▸ Problem to work on
List every line in the records below that contains the string "Base".

▸ Supplied material
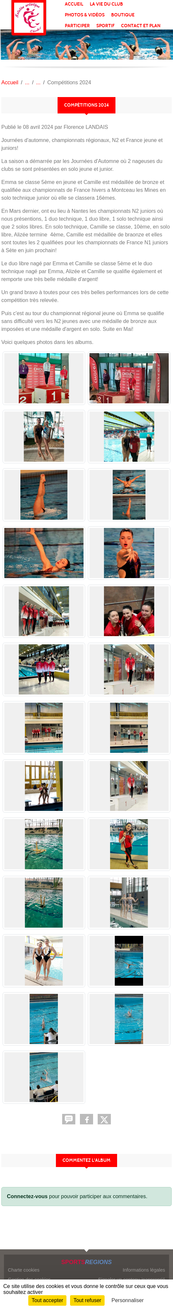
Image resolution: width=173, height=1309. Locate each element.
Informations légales (144, 1270)
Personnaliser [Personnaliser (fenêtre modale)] (127, 1300)
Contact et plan (141, 26)
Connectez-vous (27, 1196)
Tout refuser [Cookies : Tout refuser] (87, 1300)
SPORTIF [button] (105, 26)
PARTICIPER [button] (77, 26)
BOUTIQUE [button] (123, 15)
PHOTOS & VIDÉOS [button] (85, 15)
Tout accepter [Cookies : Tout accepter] (47, 1300)
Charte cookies (23, 1270)
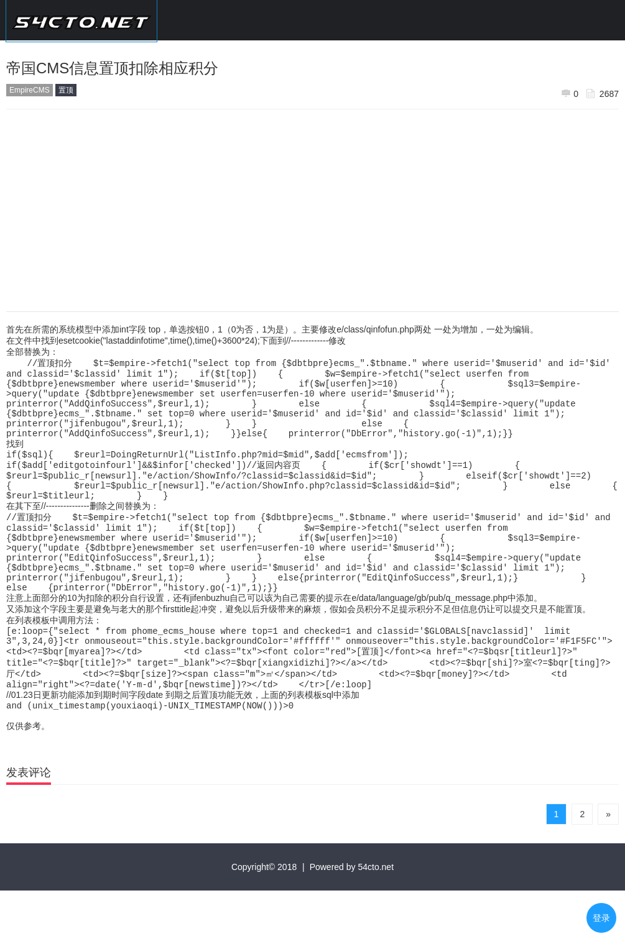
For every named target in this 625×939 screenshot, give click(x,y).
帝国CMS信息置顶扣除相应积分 (112, 68)
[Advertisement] (312, 206)
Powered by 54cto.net (352, 915)
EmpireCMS (29, 90)
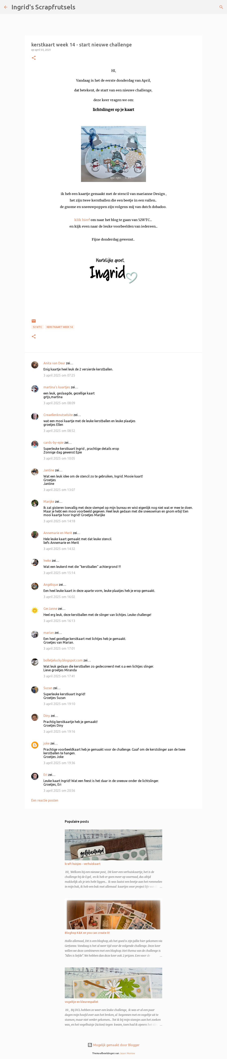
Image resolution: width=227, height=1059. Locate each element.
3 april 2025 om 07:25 (59, 375)
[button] (33, 58)
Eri (45, 774)
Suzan (47, 688)
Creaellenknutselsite (58, 415)
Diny (46, 715)
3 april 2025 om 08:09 (59, 403)
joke (46, 743)
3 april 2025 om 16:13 (59, 621)
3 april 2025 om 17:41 (59, 676)
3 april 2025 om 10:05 (59, 458)
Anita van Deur (54, 363)
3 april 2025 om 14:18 (59, 521)
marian (48, 632)
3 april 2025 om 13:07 (59, 490)
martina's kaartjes (56, 387)
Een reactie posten (44, 800)
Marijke (48, 501)
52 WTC (37, 327)
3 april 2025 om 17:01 (59, 648)
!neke (47, 560)
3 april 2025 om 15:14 (59, 573)
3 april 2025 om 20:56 (59, 790)
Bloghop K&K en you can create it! (87, 932)
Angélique (51, 584)
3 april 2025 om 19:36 (59, 763)
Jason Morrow (127, 1053)
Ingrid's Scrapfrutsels (43, 7)
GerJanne (50, 608)
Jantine (48, 470)
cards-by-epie (53, 442)
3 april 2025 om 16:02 (59, 597)
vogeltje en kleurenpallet (81, 1001)
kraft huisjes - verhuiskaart (83, 863)
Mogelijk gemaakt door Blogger (113, 1045)
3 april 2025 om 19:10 (59, 704)
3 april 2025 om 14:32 (59, 549)
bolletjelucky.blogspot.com (63, 660)
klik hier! (82, 220)
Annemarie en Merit (57, 533)
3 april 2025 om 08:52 (59, 431)
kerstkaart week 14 (60, 327)
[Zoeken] (81, 7)
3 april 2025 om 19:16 (59, 731)
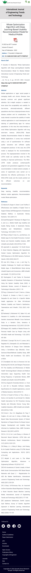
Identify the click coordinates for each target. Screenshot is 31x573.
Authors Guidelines (7, 535)
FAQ (3, 561)
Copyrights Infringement (9, 555)
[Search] (26, 2)
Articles (4, 543)
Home (4, 532)
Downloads (5, 546)
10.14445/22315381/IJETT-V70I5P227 (16, 56)
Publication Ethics (7, 552)
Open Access (6, 550)
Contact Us (5, 563)
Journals (4, 558)
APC (3, 541)
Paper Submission (7, 537)
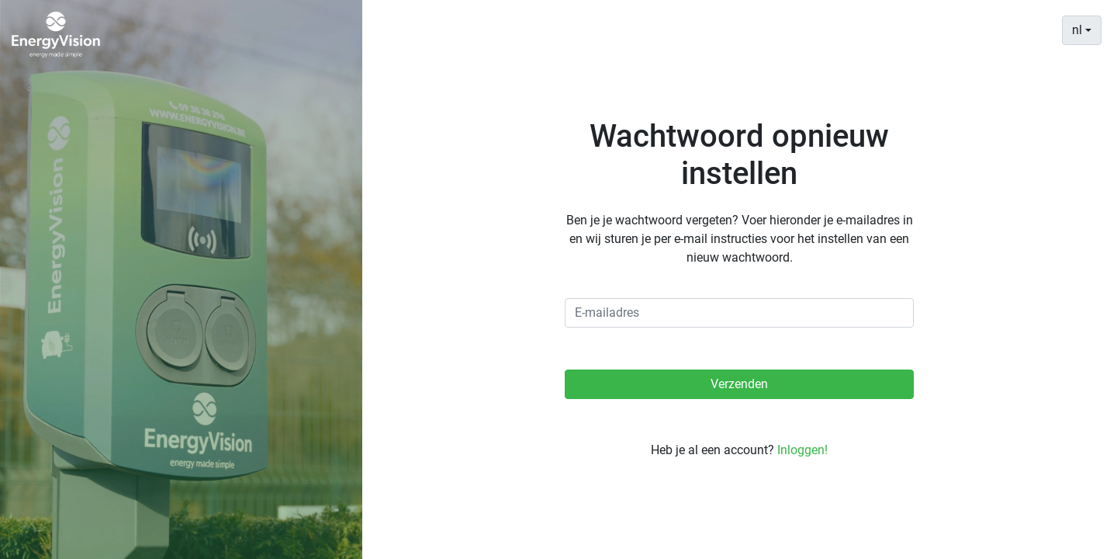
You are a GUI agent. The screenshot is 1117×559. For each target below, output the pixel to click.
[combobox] (1081, 30)
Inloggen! (802, 450)
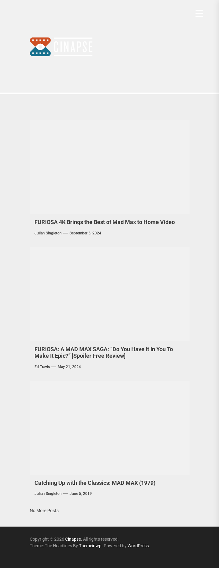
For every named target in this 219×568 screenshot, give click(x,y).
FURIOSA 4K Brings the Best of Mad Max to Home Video (104, 222)
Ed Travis (42, 367)
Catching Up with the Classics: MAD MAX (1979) (94, 483)
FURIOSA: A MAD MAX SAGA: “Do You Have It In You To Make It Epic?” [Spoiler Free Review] (103, 352)
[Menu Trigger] (199, 13)
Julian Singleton (48, 233)
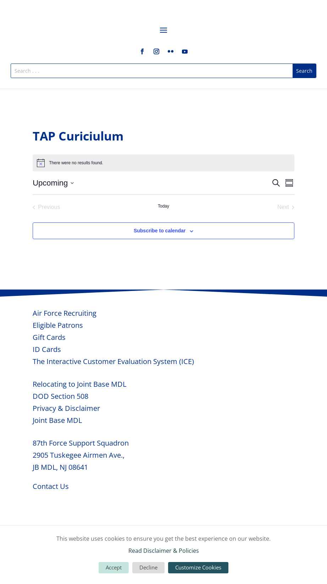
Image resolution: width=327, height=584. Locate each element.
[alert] (163, 162)
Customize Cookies (198, 567)
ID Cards (47, 349)
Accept (114, 567)
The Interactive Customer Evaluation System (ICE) (113, 361)
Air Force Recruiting (64, 313)
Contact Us (51, 486)
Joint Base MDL (57, 420)
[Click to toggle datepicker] (53, 183)
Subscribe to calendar (159, 230)
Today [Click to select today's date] (163, 206)
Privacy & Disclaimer (66, 408)
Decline (148, 567)
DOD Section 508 (60, 396)
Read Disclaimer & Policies (163, 551)
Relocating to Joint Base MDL (79, 384)
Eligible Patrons (58, 325)
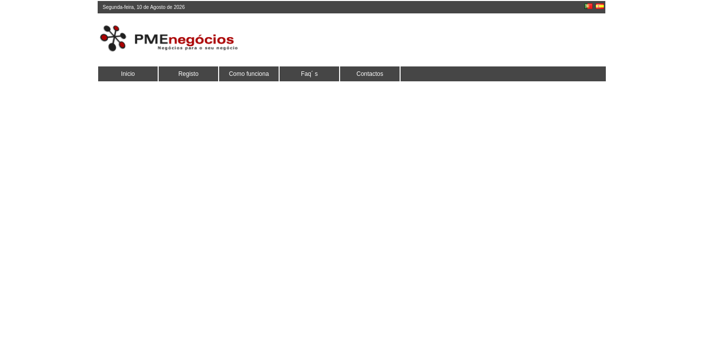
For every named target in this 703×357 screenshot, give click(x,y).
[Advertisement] (423, 39)
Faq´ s (309, 73)
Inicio (128, 73)
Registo (188, 73)
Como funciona (249, 73)
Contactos (369, 73)
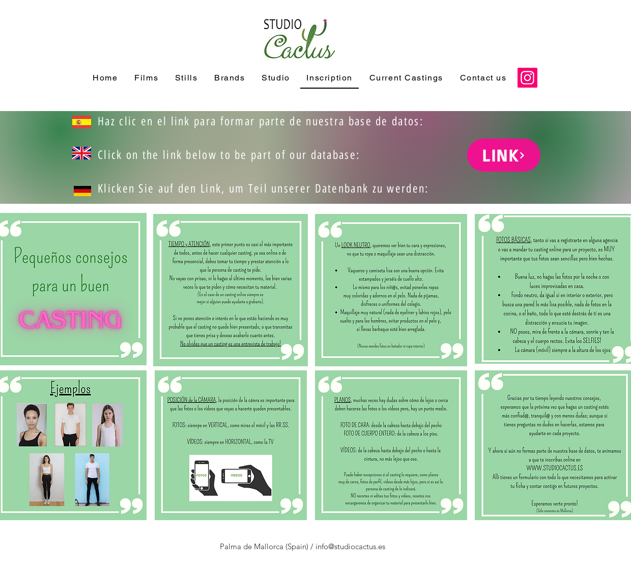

▸ Task output
Joint Base MDL (57, 420)
Relocating to Joint Base MDL (79, 384)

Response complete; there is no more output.